TONY HEALY: Well, in this particular case the woman in question had all of the required skills. The problem is that it would have resulted in the SAPS exceeding its numerical targets in terms of the representation of white females, so all of these appointments presuppose that you have the prerequisite skills
ALEC HOGG: That was Tony Healy from Tony Healy Associates.
Statement by trade union Solidarity:
The Supreme Court of Appeal (SCA) in Bloemfontein today found in favour of Solidarity and Captain Renate Barnard in one of the country’s most controversial affirmative action cases. Barnard’s legal battle against the South African Police Service (SAPS) for promotion lasted more than eight years. Apart from having to pay the legal costs of the Labour Court, the Labour Appeal Court and the SCA, the SAPS must compensate Barnard.
‘The ruling is a huge victory for Solidarity and Captain Renate Barnard. She had to fight for justice for eight years. Her tenacity captured people’s imagination,’ said Dirk Hermann, Executive Officer of Solidarity. The full bench of the SCA found that the SAPS had discriminated unfairly against Barnard on the basis of race. ‘According to the judgment, employment equity cannot be achieved by mechanically applying formulas and numerical targets. The ruling further states that in order to determine equity, a flexible and situation-sensitive approach must be followed.’
Hermann said the ruling makes it clear that numerical targets cannot be used as absolute criteria when filling posts. ‘Numerical targets lead to quotas, and the Employment Equity Act does not allow quotas. The ruling also touches on the issue of service delivery. According to the judgment, the South African Constitution expects the police service to be professional and effective, and to use its resources efficiently. The judges found that filling the post for which Barnard had applied was critical and that the police’s argument that it wasn’t, was a lie. The judges found that Barnard’s non-appointment in the post in question had negatively affected service delivery.’
Captain Renate Barnard’s fight against affirmative action started in 2005. She applied for the same post twice. She was named the best candidate and her appointment was recommended by the interview panels on both occasions. The post was, however, not filled.
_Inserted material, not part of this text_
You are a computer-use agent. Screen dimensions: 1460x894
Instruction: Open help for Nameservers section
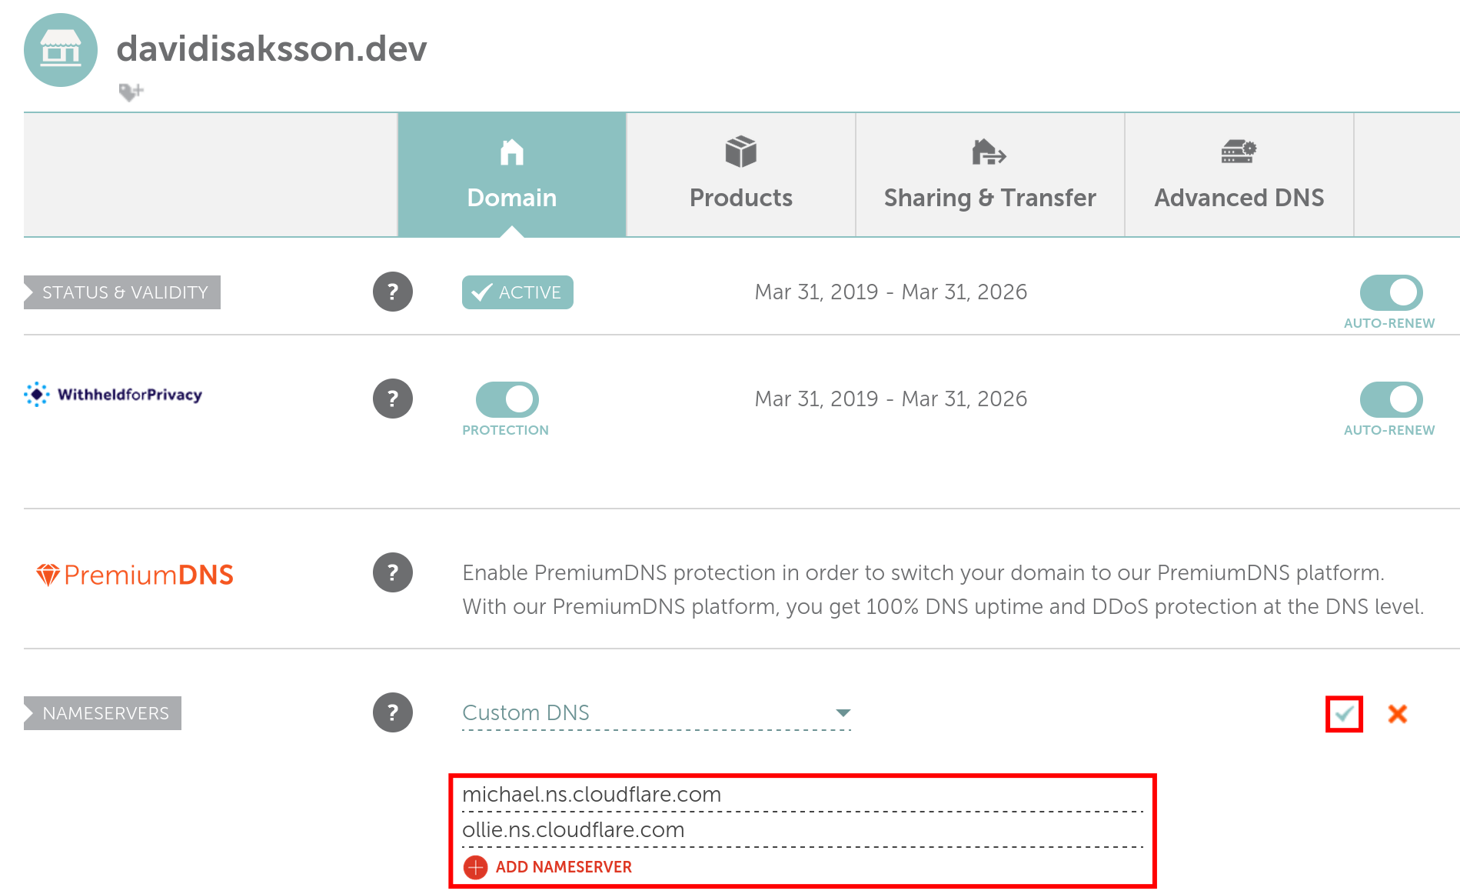(x=393, y=712)
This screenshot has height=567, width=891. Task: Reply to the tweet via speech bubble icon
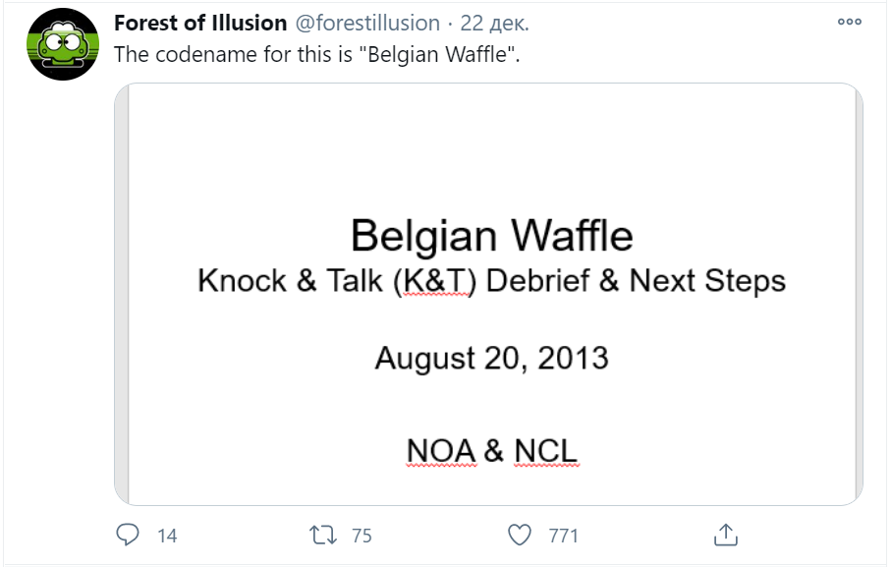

After the post had been advertised a third time and Barnard had again applied for it, it was withdrawn.
Captain Renate Barnard has been employed in the police service since January 1989. She was promoted to the rank of captain in 1997. In 2005 the SAPS created a new post for a (then) superintendent “to evaluate and investigate priority and ordinary complaints nationally”. It was advertised as post 6903.
Barnard was interviewed for this post on 3 November 2005 and was subsequently recommended as the best candidate. No appointment was made due to equity; the post was left vacant. The post was re-advertised in 2006. Barnard was once again named the best candidate and was recommended for appointment by the divisional commissioner.
The National Police Commissioner declined to approve her appointment due to equity reasons, saying the ‘post is not critical’. The post was subsequently withdrawn.
A case of unfair discrimination (based on race) was referred to the Labour Court in 2007.
Johannesburg Labour Court judgment:
On 26 February 2010 the court ruled in favour of Barnard who was promoted to the post of superintendent with effect from 27 July 2006.
The respondents were granted leave to appeal. The appeal was heard on 4 May 2011.
Labour Appeal Court judgment:
On 2 November 2012 the court delivered judgment in favour of the SAPS. Solidarity was granted leave to appeal on 7 February 2013.
Supreme Court of Appeal:
Solidarity’s appeal was heard on 6 November 2013. The Supreme Court of Appeal found in favour of Solidarity and Captain Renate Barnard on 28 November 2013. This judgment ratified the ruling of the Johannesburg Labour Court and set aside the ruling of the Labour Appeal Court.